Ksamil’den yalnızca 20 dakikalık bir araba yolculuğuyla ulaşabileceğiniz Saranda, hem gündüz deniz keyfi hem de gece hareketliliği sunan sofistike bir şehir. İyon Denizi kıyısında yer alan Saranda, özellikle yaz aylarında Arnavut sosyetesinin ve Avrupalı gezginlerin uğrak noktası. Sahil boyunca dizilmiş lüks restoranlarda Arnavut mutfağının Akdeniz yorumlarıyla tanışabilir, geceleri deniz manzaralı rooftop bar’larda müzik ve kokteylin tadını çıkarabilirsiniz. Saranda’nın tepesinde yer alan Lekursi Kalesi, akşam saatlerinde büyüleyici bir gün batımı manzarası sunuyor. Şehrin tüm ışıklarını ayaklarınızın altına sererken, hafif bir yaz meltemi size sadece doğayı değil zamanı da yavaşlattığını hissettiriyor.



BUTRINT ANTIK KENTI: DOĞA VE TARIHIN EL ELE DANSI

Deniz-kum-güneş üçlüsünü yaşarken tarihle de buluşmak isterseniz, Ksamil’e yalnızca birkaç kilometre uzaklıkta bulunan Butrint Antik Kenti’ni mutlaka ziyaret etmelisiniz. UNESCO Dünya Mirası Listesi’nde yer alan bu antik kent, binlerce yıl boyunca Yunanlar, Romalılar ve Bizanslılar tarafından kullanılmış. Ormanla çevrili bir lagünün ortasında yükselen bu antik kent, doğayla tarihin nasıl uyum içinde var olabileceğini gösteriyor. Rehberli turlar, özellikle akşam saatlerinde güneşin yumuşayan ışığıyla birlikte etkileyici bir deneyim sunuyor.

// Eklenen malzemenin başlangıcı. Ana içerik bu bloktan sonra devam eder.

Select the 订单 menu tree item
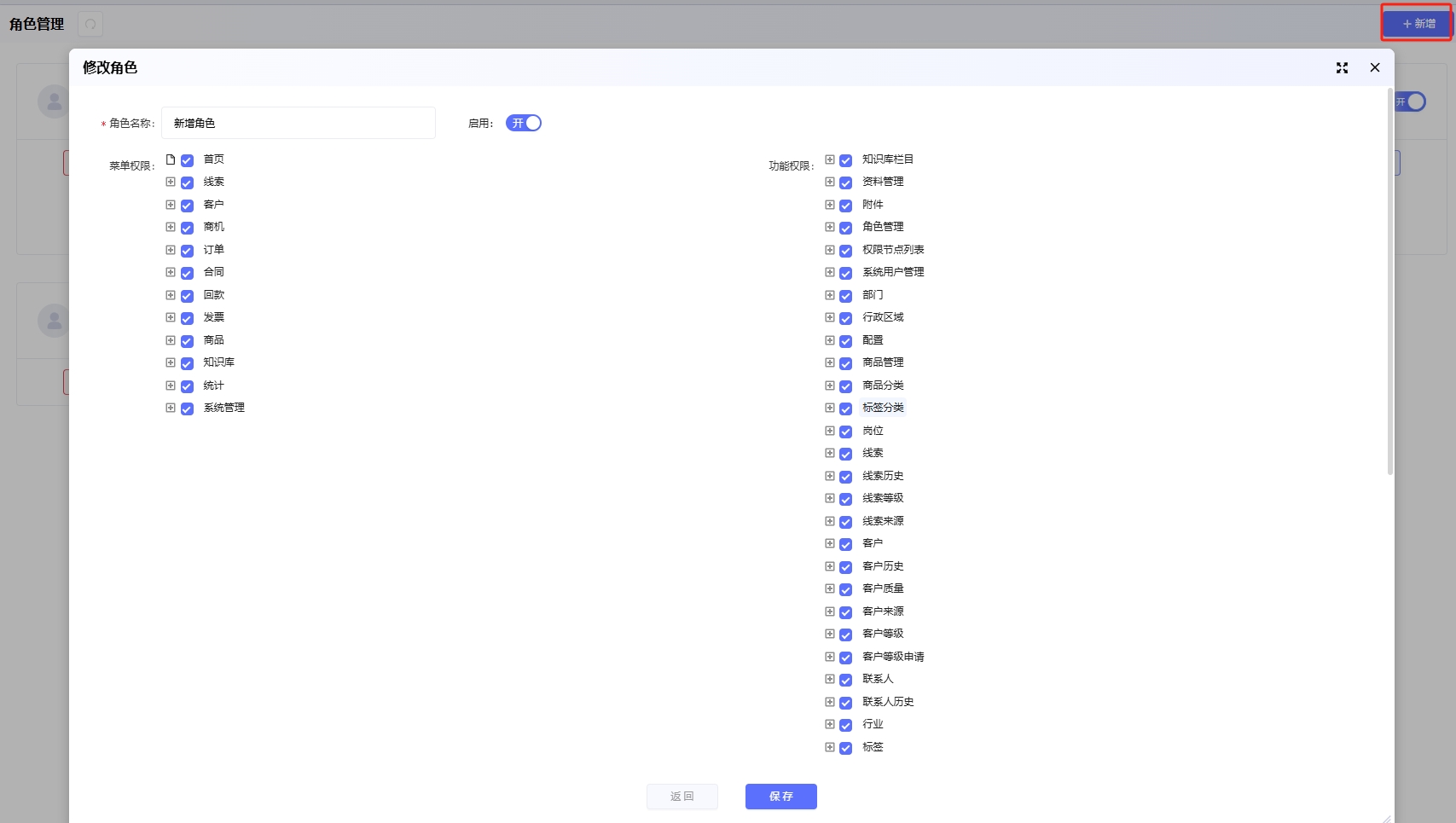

HIMARE VE DHERMI: RIVIERANIN BOHEM YÜZÜ

Ksamil ve Saranda’nın ardından biraz daha kuzeye doğru ilerlediğinizde, Arnavutluk Rivierası’nın daha sakin, daha bohem yüzüyle tanışacaksınız. Himare ve Dhermi, uzun sahil şeritleri, taş evli köyleri ve yerel yaşamın sadeliğiyle dikkat çekiyor. Dhermi’deki Drymades Beach, kayalıklar arasına gizlenmiş turkuaz koylarıyla tam bir Instagram rüyası. Bu bölgelerde konaklama için önerim, doğayla uyumlu butik oteller. Ahşap bungalovlar, taş mimarili dağ evleri ve teraslı süitler, sade ama şık bir atmosfer sunuyor. Oteller genellikle sürdürülebilirlik ilkesine göre tasarlanmış; yerel ürünlerle hazırlanan kahvaltılar, güne yoga ile başlama imkânı ve geceleri açık hava sinema gösterimleri gibi detaylarla fark yaratıyor.



LEZZET DOLU DURAKLAR

Arnavutluk mutfağı, Balkanların karakteristik öğeleriyle Akdeniz tazeliğini buluşturuyor. Deniz ürünleri elbette başrolde: Kalamar, levrek, midye ve ahtapotun en tazesini burada tadabilirsiniz. Fergese, Tave Kosi ve Qifqi gibi yerel tatlar, bölge restoranlarında modern sunumlarla servis ediliyor. Limani, Guvat ve Restaurant Apollonia gibi mekanlar, deniz manzaralı şık masaları ve rafine menüleriyle öne çıkıyor. Tatlı olarak ise, bir trilece ya da yerel bal ve cevizle yapılan bakllava mutlaka denenmeli. Yanına bir fincan Arnavut usulü Türk kahvesi içmeyi de unutmayın.


ULAŞIM VE KÜÇÜK LÜKSLER

Arnavutluk’a Türkiye’den direkt uçuşla Tiran ya da Korça üzerinden ulaşabilirsiniz. Ancak Rivieraya inmenin en şık yolu, Tiran’dan araba kiralayarak güneye, sahil boyunca manzaralı bir yolculuk yapmak. Dağların arasından kıvrılan yollar, yol boyunca uzanan zeytinlikler ve aşağıda parlayan deniz manzarası, yolculuğu bile bir deneyime dönüştürüyor.